His patient may have been relieved of her nymphomania and chronic masturbation by perhaps becoming addicted to cocaine instead as he himself may have been. In another medical journal he professed using cocaine on himself to stitch an incision on his arm. There’s no way of knowing which came first with Parvin, experimenting with drug treatment, or surgical procedures. During the time Parvin worked at the women’s prison (1873-1883) anesthesia was not yet readily used for surgical procedures, and when it was, doctors reserved its use for their affluent clientele. At that time, chances are he used the drug to “treat” disorders, but not as an anesthesia during surgical procedures.  Yet it wasn’t beyond Parvin to surgically “cure” women who desired sex or masturbated. He defensively stated, “[c]litoridectomy might do good in some cases. . . . [W]hen all other means have failed, we would be justified in resorting to it.” Removing a woman’s primary source of pleasure would leave her for a solitary sexual function of procreation; a position believed by Parvin to be her sole function in sexual matters.

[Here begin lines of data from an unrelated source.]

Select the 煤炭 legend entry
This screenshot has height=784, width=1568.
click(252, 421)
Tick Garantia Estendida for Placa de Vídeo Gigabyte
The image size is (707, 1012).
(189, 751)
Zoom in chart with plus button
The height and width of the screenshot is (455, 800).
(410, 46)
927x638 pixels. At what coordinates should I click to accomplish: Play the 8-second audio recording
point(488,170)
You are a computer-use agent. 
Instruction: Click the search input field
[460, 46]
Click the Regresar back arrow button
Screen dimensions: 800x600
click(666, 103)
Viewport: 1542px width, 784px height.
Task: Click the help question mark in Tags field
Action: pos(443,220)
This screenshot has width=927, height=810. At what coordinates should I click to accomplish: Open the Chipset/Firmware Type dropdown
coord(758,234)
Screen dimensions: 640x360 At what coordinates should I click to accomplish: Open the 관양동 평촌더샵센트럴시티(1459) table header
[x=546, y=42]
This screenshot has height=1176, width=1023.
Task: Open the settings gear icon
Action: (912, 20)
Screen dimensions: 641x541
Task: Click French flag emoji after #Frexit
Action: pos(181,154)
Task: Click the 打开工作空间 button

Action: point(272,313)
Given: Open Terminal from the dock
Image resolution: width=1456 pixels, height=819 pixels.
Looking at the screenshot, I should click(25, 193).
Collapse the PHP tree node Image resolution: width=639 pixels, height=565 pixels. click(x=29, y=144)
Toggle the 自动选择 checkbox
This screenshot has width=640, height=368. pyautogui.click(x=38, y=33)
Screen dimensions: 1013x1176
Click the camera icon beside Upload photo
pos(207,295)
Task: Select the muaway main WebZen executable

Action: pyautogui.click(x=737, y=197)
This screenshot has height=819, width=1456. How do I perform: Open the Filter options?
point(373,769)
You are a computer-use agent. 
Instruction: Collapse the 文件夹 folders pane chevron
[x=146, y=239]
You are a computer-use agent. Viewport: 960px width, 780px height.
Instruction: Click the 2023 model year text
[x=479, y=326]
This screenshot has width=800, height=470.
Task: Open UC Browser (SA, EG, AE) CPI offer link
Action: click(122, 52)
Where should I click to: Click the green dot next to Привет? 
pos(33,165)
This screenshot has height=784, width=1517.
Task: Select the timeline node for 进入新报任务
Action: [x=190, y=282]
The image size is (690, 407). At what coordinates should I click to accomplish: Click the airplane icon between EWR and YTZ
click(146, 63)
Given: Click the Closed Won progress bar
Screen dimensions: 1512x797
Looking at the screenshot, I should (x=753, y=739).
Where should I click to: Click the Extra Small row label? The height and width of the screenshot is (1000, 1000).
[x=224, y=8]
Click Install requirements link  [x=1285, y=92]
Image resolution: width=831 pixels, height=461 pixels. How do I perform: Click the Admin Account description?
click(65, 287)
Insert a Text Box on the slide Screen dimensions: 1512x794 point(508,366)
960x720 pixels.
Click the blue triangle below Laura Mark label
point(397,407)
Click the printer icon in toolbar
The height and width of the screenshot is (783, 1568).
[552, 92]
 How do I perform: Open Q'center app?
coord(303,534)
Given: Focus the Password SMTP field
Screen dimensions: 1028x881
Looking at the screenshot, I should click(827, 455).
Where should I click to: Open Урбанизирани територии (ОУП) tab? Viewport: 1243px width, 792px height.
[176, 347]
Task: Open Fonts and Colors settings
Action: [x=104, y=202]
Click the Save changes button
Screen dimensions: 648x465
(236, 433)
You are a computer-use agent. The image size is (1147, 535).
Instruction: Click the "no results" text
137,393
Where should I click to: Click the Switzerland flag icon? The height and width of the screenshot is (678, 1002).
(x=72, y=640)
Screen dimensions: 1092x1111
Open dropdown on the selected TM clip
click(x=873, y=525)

Drugs and surgery notwithstanding, Parvin’s fear over the power of the female body resulted in false medical findings and preposterous treatments upon which the field was founded. Perhaps Parvin’s experience with his “nymphomaniac” patient led him to confirm a condition he and his colleagues called“vaginismus” that likened a vagina to a mouth and throat susceptible to a condition similar to laryngitis that would cause the vagina to swell and constrict and thus potentially capture whatever had been inserted inside it. Parvin chronicled in his medical publications of female sexual functions that the vaginal orifice has the power to either, prevent “the introduction of the penis, the speculum, or even a finger … [or] may prevent the withdrawal of the penis.”

Farcical stories of unnamed, unseen women equated case studies that were used as medical proof of strange phenomenon associated with the prowess of the vagina. Parvin would later solidify this claim by publishing another case study he diagnosed as “penis captivus.”  He received the fabricated story in the mail as a ruse by a disgruntled colleague who signed it for authenticity using the equally fictitious name and title, “Egerton Y. Davis, Ex. U.S. Army.” Any high ranking male easily passed as an “authority” figure, which automatically asserted their claims as “truth.” This farcical story was supposedly an eyewitness account of servants while in the throes of sexual passion had become stuck together during intercourse due to the powerful muscular constriction of the woman’s vagina trapping her paramour’s penis ‘captive’ inside her, rendering him helpless to escape her bodily clutches. Despite the sheer ridiculousness of the ‘penis captivus’ phenomenon, Parvin’s published a case study which the Jefferson Medical College archives claim served as truth within the field for the next hundred years.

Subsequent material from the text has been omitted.